Solo questo riuscì a dire Alchor prima che Aglàr, approfittando del punto cieco dell'avversario, lo colpisse al fianco dopo aver schivato un suo affondo. Un colpo veloce che gli squarciò la corazza di luce liquida e che poi si tramutò in bruciante dolore quando il demone fece ardere la propria mano. Il guerriero urlò la propria sofferenza. Ma reagì subito con un fendente, un colpo che questa volta andò a segno. La spada penetrò dalla spalla sinistra fino al petto del demone. Aglàr rimase senza fiato, stupefatto da quello che stava accadendo, vittima della propria sicurezza, un difetto di valutazione delle reali capacità del nemico che l'avevano infine condannato. La spada era penetrata, brutale, dalla spalla fino al centro del suo petto, laddove la sua essenza tenebrosa pulsava di non vita. Già sentiva la magia della luce iniziare la propria opera di purificazione.

Con gli occhi sbarrati osservò il proprio carnefice. Aveva paura, l'aveva sempre avuta. Paura degli altri, paura di soffrire, paura della morte. Paura di vivere forse, per questo era stato così facile accettare il richiamo del Vuoto. In fondo, cosa aveva da rimetterci?

Una volta divenuto un demone tutto ciò che prima non riusciva ad afferrare era improvvisamente divenuto raggiungibile. Poteva sfidare il mondo intero, farla pagare a tutti coloro che l'avevano fatto soffrire.

Per primi aveva ucciso i propri genitori. Era giusto che andasse così, questa la verità nel suo cuore. Non li aveva mai perdonati. Erano stati loro ad insegnargli la paura, a vivere deglutendo sofferenza. E non aveva provato niente quando li aveva soggiogati e indotti ad uccidersi a vicenda. Nudi, li aveva osservati lottare l'uno contro l'altra armati di odio e coltelli. Si erano tagliuzzati a vicenda, piccole incisioni dapprima, poi una, due, quindi molte ferite più profonde. Incalcolabili. Terribilmente mutilati li aveva osservati spegnersi in un bagno di sangue, animati da una rabbia soprannaturale l'uno per l'altra. Come aveva sempre sognato quando il suo nome era ancora Lorthand. Giusta vendetta, ai suoi occhi era questa la semplice verità. Tante ferite, piccole e ripetute, come le violenze a cui lui era stato sottoposto da parte di tutti quegli uomini che, nel buio della propria stanza, lo toccavano, lo baciavano, lo prendevano. Lui aveva paura, chiedeva pietà, urlava di smetterla ma loro non si fermavano. Nessuno di loro. E i suoi genitori mai avevano osato salvarlo. Avevano invece continuato a versare sale sulle sue ferite, picchiandolo, minacciandolo di tacere ogni cosa. E lui era cresciuto nella paura, temendo ogni gesto, ogni sguardo. Persino a scuola, ovunque. Sempre. Non parlava, non incrociava mai lo sguardo di nessuno, sorrideva stancamente. Aveva paura. Ne aveva avuta tanta, infinita. Aveva anche tentato di farla finita, di uccidersi. Ma non ne aveva il coraggio. Anche se orribile, non voleva abbandonarla la sua vita, temeva di spegnersi, di finire in un inferno ancora peggiore.

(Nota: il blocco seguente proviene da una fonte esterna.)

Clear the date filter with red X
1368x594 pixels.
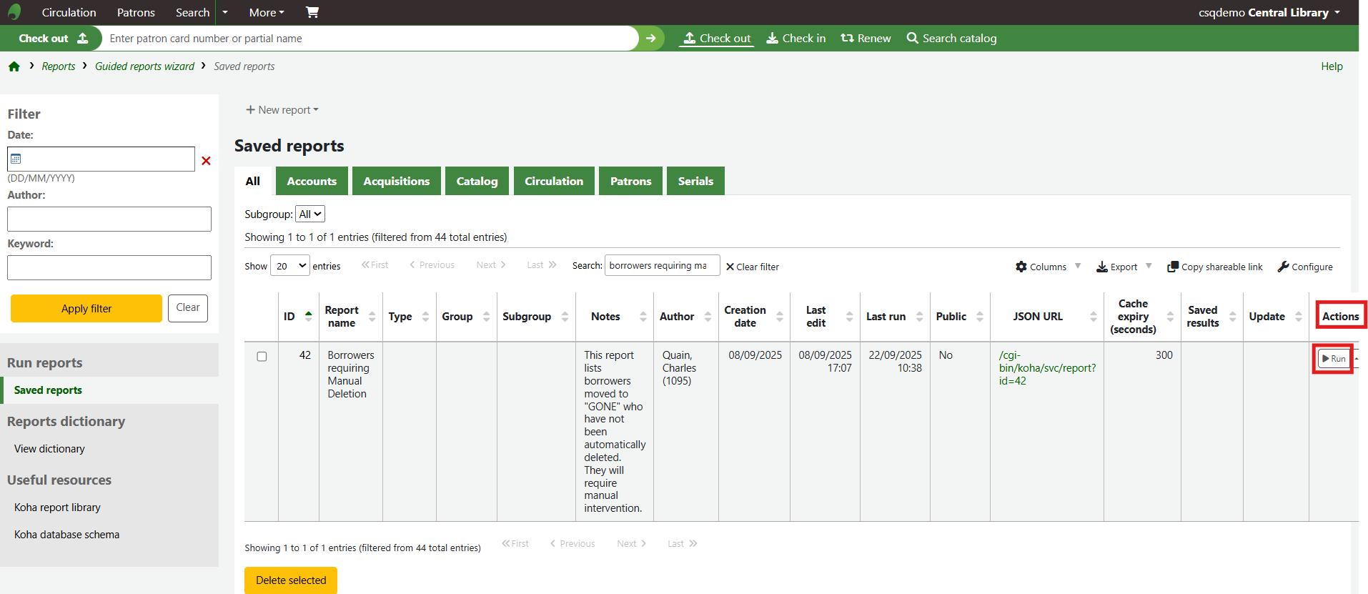tap(206, 161)
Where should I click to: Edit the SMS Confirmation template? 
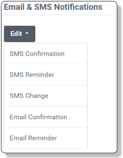[x=46, y=54]
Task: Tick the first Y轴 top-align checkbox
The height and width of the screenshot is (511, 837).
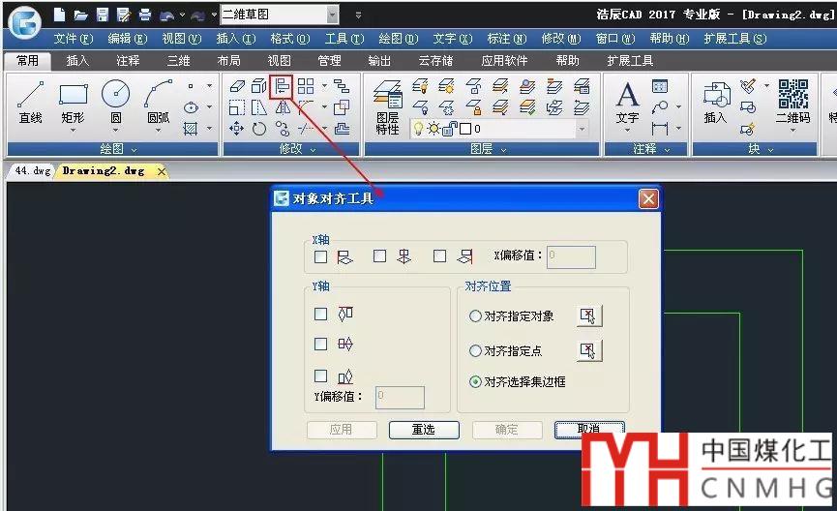Action: 321,314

La paura e la solitudine erano state le sue uniche compagne, le dolorose fondamenta della sua esistenza. O almeno così era stato fino a quel giorno in cui il vuoto era giunto a parlargli, a chiamarlo. La voce di una bambina innocente, un essere immateriale e ammaliante giunto da chissà dove. E lui, adolescente, aveva risposto. Era stato un cambiamento graduale, lento. Una metamorfosi liberatoria, una nuova consapevolezza.

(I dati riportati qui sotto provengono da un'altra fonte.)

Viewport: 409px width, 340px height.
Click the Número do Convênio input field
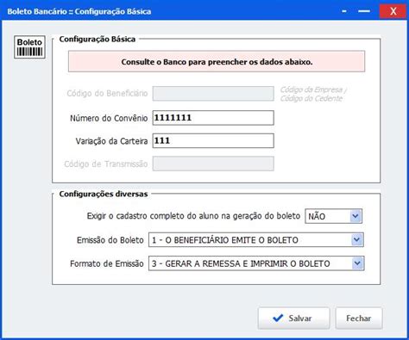click(x=213, y=118)
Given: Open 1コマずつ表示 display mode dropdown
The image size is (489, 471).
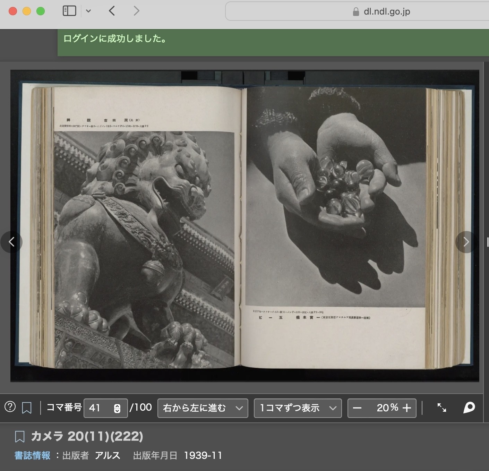Looking at the screenshot, I should (298, 408).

Rinato come Aglàr aveva imparato ad utilizzare i propri poteri, a soggiogare le persone, a elargire dolore. Aveva imparato a tramutare la propria paura in qualcosa di diverso, a nutrirsi del terrore che gli altri, ora, avevano di lui. I bulletti della scuola, le ragazze che non l'avevano mai nemmeno sfiorato con lo sguardo, gli insegnanti, gli sconosciuti…chiunque…Ma erano stati coloro che di lui avevano abusato a vivere sulla propria pelle le sofferenze più grandi. Loro e i suoi genitori. Attraverso la sofferenza inflitta aveva superato la propria paura, acquisito sicurezza e arroganza. E tuttavia gli era rimasto addosso il freddo timore della morte, uno spettro contro il quale aveva combattuto e che per colpa di Alchor era tornato ad ossessionarlo.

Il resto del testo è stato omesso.